To determine the running time of our method 10 000 metagenomic reads from the biogas plant metagenome with the complete CARMA3 pipeline were analysed. For comparative purposes, the running times of SOrt-ITEMS and MEGAN were also measured. The computation was conducted on a 2.5 GHz Intel Core 2 Duo processor with 8 GB RAM, running Linux (64-bit Ubuntu 10.04, kernel version 2.6.35.23). The observed running times, measured with the GNU time command (user+sys), are given in Table 4.

Table 4.

Running times for the homology searches (BLASTx and HMMER3) and the taxonomic classifications with CARMA3, SOrt-ITEMS and MEGAN

CARMA3 SOrt-ITEMS MEGAN
BLASTx 54 h 15 m 54 h 15 m 54 h 15 m
-classification 52 m 22 s 12 m 36 s 3 m 4 s
HMMER3 6 h 20 m
-classification 41 m 8 s

The results show that for the BLAST-based classifications, the BLAST homology search accounts for more than 98% of the total running time. Among the three BLAST-based classification methods, MEGAN is the fastest method, more than 4 times faster than SOrt-ITEMS. SOrt-ITEMS in turn is about 4 times faster than CARMA3BLASTx. In contrast to MEGAN, CARMA3BLASTx and SOrt-ITEMS spend additional time on performing reciprocal BLAST searches and therefore are slower. CARMA3BLASTx is slower than SOrt-ITEMS because it does not use a top-percent filter and therefore creates bigger BLAST databases in the reciprocal search step.

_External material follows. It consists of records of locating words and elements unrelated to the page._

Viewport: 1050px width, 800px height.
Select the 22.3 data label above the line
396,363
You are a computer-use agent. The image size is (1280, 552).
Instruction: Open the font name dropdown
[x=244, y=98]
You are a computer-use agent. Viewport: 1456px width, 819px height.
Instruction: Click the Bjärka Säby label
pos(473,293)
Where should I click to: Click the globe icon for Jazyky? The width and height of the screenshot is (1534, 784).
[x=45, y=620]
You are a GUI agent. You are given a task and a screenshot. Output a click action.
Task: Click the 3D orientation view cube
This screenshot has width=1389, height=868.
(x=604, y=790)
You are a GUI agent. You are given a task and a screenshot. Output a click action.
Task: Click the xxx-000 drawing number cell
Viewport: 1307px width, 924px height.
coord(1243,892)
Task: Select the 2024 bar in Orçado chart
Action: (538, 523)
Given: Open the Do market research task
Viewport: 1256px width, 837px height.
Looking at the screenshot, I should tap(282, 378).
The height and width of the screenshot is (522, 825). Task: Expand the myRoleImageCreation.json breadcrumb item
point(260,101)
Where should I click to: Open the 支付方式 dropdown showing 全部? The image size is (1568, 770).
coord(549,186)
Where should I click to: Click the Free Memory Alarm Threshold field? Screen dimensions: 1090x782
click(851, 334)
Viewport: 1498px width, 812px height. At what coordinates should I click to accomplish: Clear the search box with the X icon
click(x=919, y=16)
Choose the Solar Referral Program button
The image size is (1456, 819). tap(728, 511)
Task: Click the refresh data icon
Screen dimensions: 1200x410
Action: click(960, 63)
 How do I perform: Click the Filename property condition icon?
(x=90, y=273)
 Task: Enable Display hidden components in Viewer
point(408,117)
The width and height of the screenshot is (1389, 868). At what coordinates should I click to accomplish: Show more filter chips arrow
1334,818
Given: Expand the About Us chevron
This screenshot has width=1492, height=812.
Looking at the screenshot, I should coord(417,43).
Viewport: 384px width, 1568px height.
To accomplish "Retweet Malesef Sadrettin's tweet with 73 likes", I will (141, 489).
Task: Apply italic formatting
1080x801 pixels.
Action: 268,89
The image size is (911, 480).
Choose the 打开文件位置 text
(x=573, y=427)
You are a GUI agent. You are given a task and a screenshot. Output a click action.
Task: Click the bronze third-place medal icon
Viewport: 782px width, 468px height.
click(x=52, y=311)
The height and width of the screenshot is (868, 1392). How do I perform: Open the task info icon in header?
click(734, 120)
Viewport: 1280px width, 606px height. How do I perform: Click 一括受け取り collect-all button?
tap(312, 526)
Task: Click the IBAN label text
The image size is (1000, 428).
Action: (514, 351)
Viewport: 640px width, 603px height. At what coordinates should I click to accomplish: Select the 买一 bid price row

To measure the time needed to run BLASTx on shorter Illumina reads, 10 000 75 bp-reads sequenced with Illumina Genome Analyser (GA) from a human gut microbial community (24) were searched against the full NR protein database. The running time of about 14.5 h for the BLASTx run is in terms of bases per second quite similar to the running time of the BLASTx analysis of the 454 data. While a BLASTx analysis of a complete 454 run is feasible on a compute cluster in the order of hours or a few days, this approach seems to be less practical for the analysis of all unassembled reads produced by a complete run of an Illumina sequencing machine that produces one to two orders of magnitudes more bases in total than a 454 sequencing machine in a single run. The usage of data reduction techniques, as shown in Experiment 4, can be a way to overcome this limitation.

Experiment 4

Data reduction techniques are a common method to handle the amount of data produced by Illumina sequencing machines (24,25). Typical steps involve the assembly of reads into longer fragments, gene detection with a gene finder to detect open reading frames (ORFs), clustering of highly similar ORFs, and translation of the non-redundant ORFs into protein sequences. Such a metaproteome has, in contrast to the full set of unassembled Illumina reads, a size that makes the analysis with the BLASTp variant of CARMA3 possible on a compute cluster in the order of hours or a few days.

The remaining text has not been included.